The last three weeks have been monumentally stressful. On May 5th, Joshua had the cyst taken out of his eye and he also had a G-tube put in because he wasn’t able to drink enough from the bottle. We thought it would be maybe one more week and Joshua would be home with us. After a few days we learned Joshua had contracted a super bug which led to pneumonia and he could not be taken off of the ventilator. The Dr. in the NICU said through tears she didn’t know what else she could do for him and she wasn’t sure what they could do if he got worse, except maybe put him on ECMO (a machine that stops lung function and oxygenates blood for him through a machine). They transferred him to the PICU unit. It was the next day when his CT scan came back and the Dr. told us he had tracheal stenosis. One segment of his trachea was about the size of the tip of a pen. Therefore if any mucous whatsoever clogged up that air way he could die. Surgery was scheduled for four days later to perform a slide tracheoplasty, to make his airway wider. That was maybe the longest four days of my life. During this time he could hardly be moved without his oxygen levels plummeting. The first night in the PICU, we decided to spend the night with him. I went to go wash my pump parts and came back to code blue alarms going off and the Dr. doing CPR on my son. I can’t explain in words what it was like to see that. He was literally life and death the entire weekend, sedated and medically paralyzed, everyone just wanting him to make it to surgery.
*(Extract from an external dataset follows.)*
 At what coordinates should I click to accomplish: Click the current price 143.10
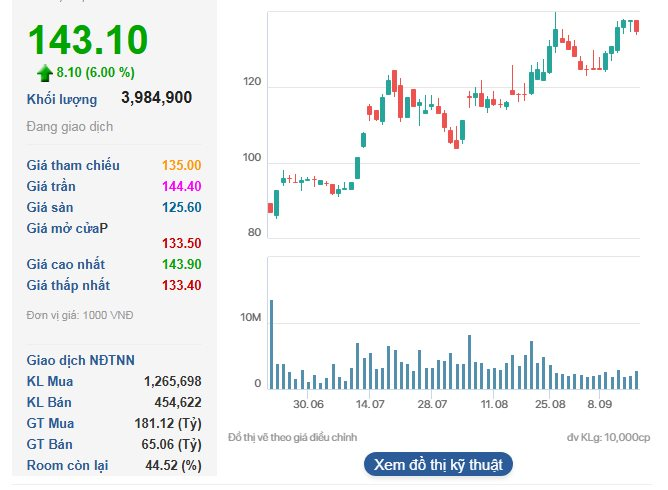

Surgery was a success, but just two nights later I was awakened in the middle of the night by the doctor telling me she had just performed CPR on Joshua for 6 minutes. One of his chest tubes had dislodged and started filling up his heart with lipids. It’s extremely rare that this happens. In the last three weeks, doctors have literally saved his life half a dozen times. I’ve realized, again, how little we really have control over in life. God really is in control.
Joshua has a pretty intense fan club at the hospital at this point. Doctors and nurses love him and continually say how much of a fighter he is. They all want him to succeed. Today he was taken off of the ventilator! It was so amazing to hear his little baby sounds and hoarse cries. I still haven’t been able to hold him in three weeks, but hopefully tomorrow we will be able to.
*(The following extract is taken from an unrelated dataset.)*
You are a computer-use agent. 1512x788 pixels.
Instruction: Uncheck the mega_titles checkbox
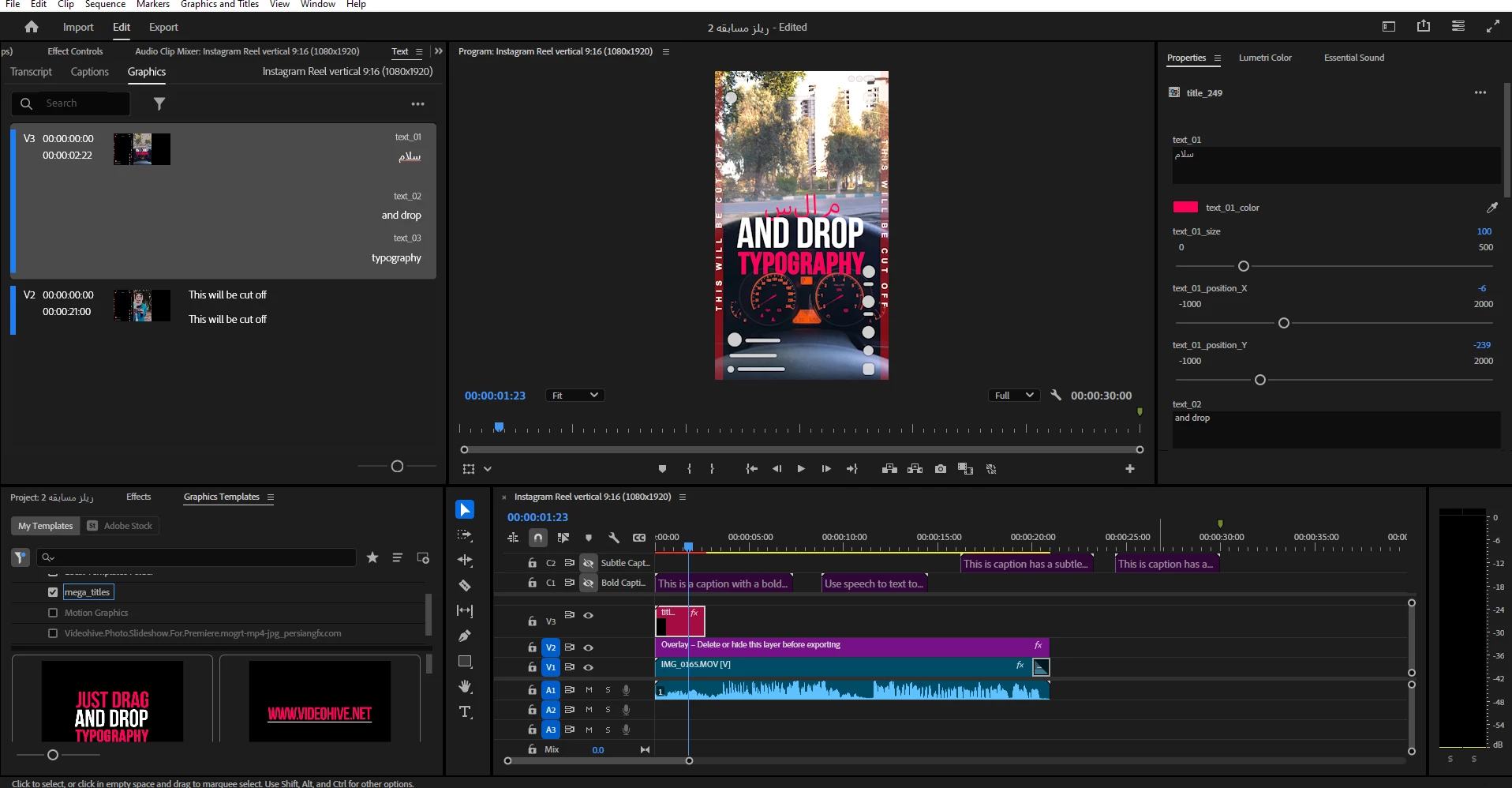[x=53, y=592]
Something I have had to remind myself of lately, and pretty much every doctor has told us this at some point is, take BABY steps. Anyone ever seen the movie “What About Bob?” It’s a comedy about a mentally ill man who smothers his psychologist. His psychologist gives him this advice…
When life feels overwhelming…just take baby steps. Really, all of us should live more in the moment, more in today and less in tomorrow. Situations like this force you to.
Praying you and your whole family sense God’s arms around you at every baby step.